From that point on, the conversation revolved around his questions and insights. Most of my responses were based around the various themes in Ruhi Book 2, units 2 and 3, and appropriate parts of that "illustrative example in Book 6 of the Ruhi Institute".

What I wanted to do was to show how we can be direct in our conversations with someone we have never met before and ensure, right from the beginning, that the conversation is meaningful. This young man had come to a Baha'i meeting, so I knew that some groundwork had already been laid. Well, I presumed so, and verified it by my opening questions. I got a lot of the silly stuff out of the way, letting him know right from the beginning where I was coming from, while at the same time showing those who were listening in on our "private conversation" some of the things we tend to avoid for no real good reason.

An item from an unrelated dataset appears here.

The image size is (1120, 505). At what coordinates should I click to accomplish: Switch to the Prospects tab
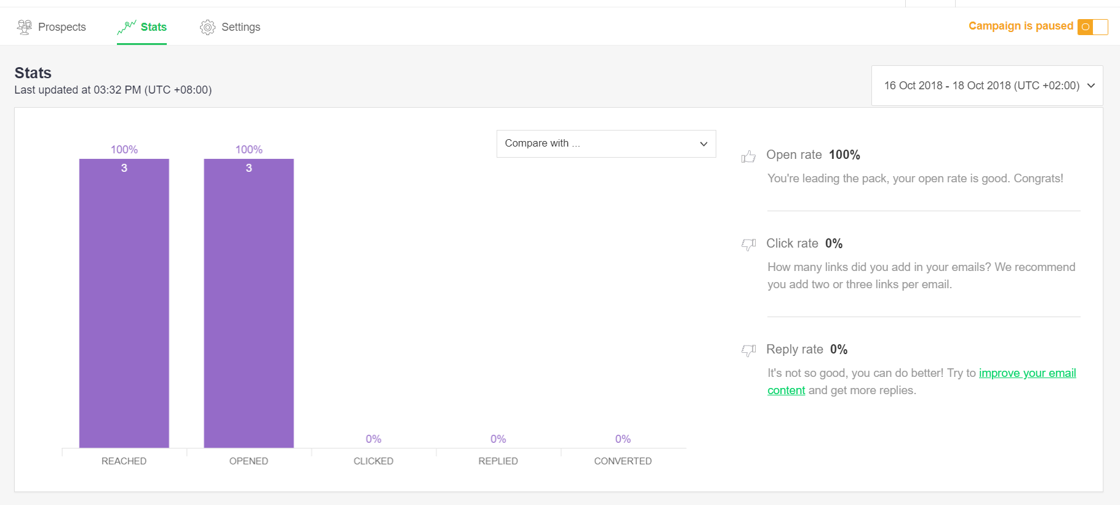(x=62, y=27)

Then I listened. I tried to maintain most of my focus on this one guy, which worked to my advantage, because I have a very tough time talking to more than one person at a time. And I listened as hard as I could to hear where his concerns were, offering what responses I could.

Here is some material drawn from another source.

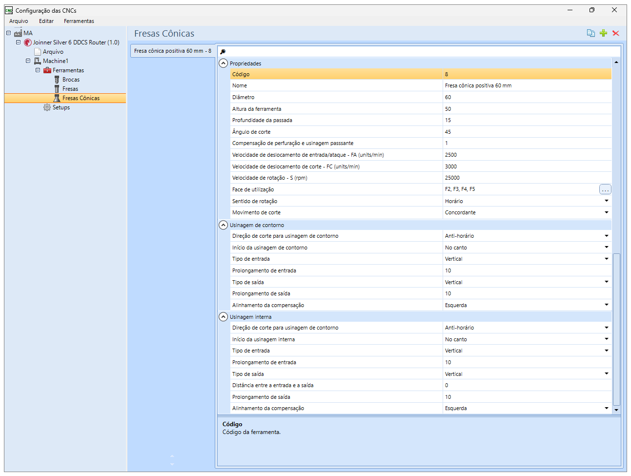The image size is (631, 476).
Task: Click the red X delete-tool icon
Action: coord(616,33)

After our conversation, which I believe lasted about 45 minutes, I asked the group to analyze it. We went over how I began, what his questions were, and where my responses came from. It was very interesting. Kind of surreal. but educational for all of us, and, at least for me, tons of fun. I can only presume from the responses, of those who were kind enough to say so, that others enjoyed the evening, too.

Oh, and that event in 1957? The Hands of the Cause took up the reigns of the Faith, successfully carrying them until they were fully turned over to the Universal House of Justice in 1963. At no other point in time has any group arisen to take control of a Faith, only to willingly give it up later.